Return all lines of the data in which the string "with" occurs.

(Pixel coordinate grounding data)

+++

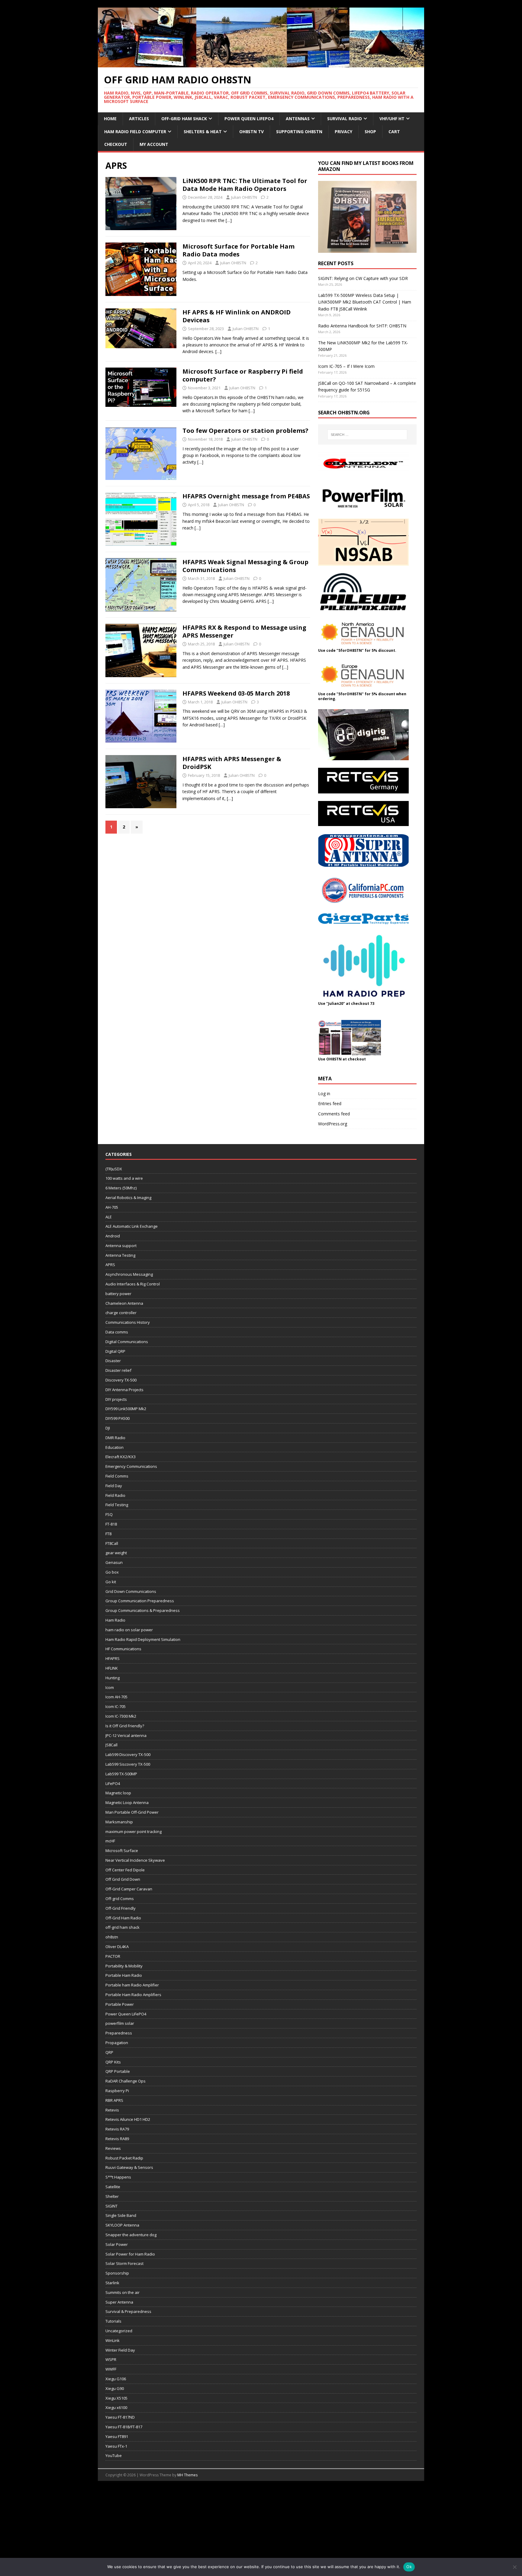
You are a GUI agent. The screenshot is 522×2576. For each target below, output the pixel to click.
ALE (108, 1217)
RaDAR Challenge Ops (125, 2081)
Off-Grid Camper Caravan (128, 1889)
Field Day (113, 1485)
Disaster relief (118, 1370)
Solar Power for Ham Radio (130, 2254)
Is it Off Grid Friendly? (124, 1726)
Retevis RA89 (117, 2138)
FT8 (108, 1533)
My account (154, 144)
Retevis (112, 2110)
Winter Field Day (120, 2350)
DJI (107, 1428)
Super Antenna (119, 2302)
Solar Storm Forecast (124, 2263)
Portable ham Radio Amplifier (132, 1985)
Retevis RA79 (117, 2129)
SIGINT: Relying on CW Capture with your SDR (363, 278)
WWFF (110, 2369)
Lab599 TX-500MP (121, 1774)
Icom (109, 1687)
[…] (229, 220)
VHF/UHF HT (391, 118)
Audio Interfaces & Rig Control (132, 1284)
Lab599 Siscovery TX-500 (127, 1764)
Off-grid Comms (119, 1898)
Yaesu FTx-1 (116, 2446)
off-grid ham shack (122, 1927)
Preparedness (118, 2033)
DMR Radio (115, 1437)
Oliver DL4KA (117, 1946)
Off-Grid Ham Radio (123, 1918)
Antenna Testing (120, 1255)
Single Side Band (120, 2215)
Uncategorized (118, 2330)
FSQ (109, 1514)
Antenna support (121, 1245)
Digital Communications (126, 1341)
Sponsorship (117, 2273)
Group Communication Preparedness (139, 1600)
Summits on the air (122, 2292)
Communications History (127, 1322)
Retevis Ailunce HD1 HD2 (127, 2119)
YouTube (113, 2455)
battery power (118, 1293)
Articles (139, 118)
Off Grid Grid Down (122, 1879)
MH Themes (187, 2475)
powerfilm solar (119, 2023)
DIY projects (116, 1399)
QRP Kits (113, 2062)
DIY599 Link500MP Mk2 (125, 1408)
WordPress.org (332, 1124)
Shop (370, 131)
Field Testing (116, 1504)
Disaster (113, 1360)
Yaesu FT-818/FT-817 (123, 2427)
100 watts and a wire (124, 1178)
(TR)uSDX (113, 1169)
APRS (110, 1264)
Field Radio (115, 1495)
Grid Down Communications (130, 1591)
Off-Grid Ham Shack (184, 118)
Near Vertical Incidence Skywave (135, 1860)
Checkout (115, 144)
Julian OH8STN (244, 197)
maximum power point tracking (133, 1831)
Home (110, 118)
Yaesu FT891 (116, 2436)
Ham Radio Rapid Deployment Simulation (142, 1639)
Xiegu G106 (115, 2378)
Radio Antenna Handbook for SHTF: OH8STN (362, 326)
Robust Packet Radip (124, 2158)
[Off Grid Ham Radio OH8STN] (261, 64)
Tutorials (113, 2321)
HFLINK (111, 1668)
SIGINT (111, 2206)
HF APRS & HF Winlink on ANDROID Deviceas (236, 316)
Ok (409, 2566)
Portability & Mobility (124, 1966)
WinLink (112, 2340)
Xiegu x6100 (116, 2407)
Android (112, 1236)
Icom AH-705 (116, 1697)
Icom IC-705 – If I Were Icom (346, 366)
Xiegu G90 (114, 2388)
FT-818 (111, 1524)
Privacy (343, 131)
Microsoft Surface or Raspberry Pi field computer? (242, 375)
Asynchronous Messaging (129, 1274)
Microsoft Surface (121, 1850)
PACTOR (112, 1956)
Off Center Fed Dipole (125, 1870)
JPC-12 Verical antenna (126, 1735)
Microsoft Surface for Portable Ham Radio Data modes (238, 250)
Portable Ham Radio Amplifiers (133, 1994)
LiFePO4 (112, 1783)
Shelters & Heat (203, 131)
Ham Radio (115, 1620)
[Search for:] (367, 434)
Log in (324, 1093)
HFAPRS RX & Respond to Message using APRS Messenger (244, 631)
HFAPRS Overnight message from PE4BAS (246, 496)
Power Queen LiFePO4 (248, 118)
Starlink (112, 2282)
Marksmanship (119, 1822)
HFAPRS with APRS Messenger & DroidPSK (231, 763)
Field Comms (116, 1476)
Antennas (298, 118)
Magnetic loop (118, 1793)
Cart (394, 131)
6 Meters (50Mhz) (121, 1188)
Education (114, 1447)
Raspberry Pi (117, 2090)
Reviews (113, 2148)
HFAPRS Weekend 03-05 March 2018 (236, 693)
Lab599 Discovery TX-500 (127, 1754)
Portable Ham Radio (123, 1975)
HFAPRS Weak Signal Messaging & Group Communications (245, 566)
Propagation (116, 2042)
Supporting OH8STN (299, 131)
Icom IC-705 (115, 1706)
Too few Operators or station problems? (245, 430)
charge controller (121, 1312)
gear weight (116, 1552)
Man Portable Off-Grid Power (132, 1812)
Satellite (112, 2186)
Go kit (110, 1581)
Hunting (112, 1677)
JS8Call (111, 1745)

+++

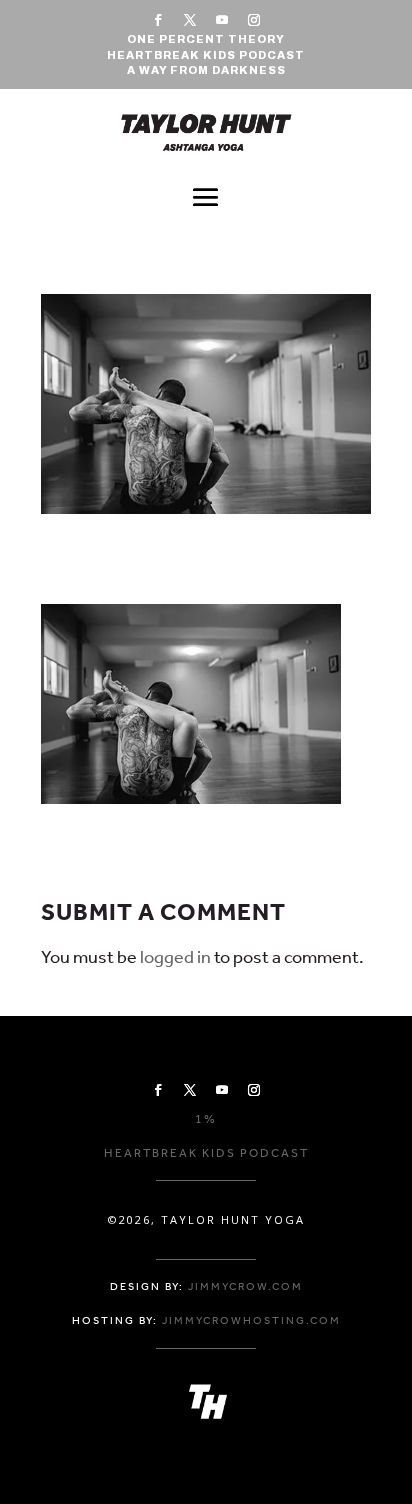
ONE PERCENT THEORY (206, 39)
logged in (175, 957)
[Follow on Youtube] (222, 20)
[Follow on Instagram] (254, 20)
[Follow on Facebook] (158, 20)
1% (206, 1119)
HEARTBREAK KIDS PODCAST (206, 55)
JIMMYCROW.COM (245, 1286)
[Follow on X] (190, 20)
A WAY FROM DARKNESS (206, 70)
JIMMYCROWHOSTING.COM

+++

> The completed task
SIGINT: Relying on CW Capture with your SDR (363, 278)
HFAPRS with APRS Messenger & DroidPSK (231, 763)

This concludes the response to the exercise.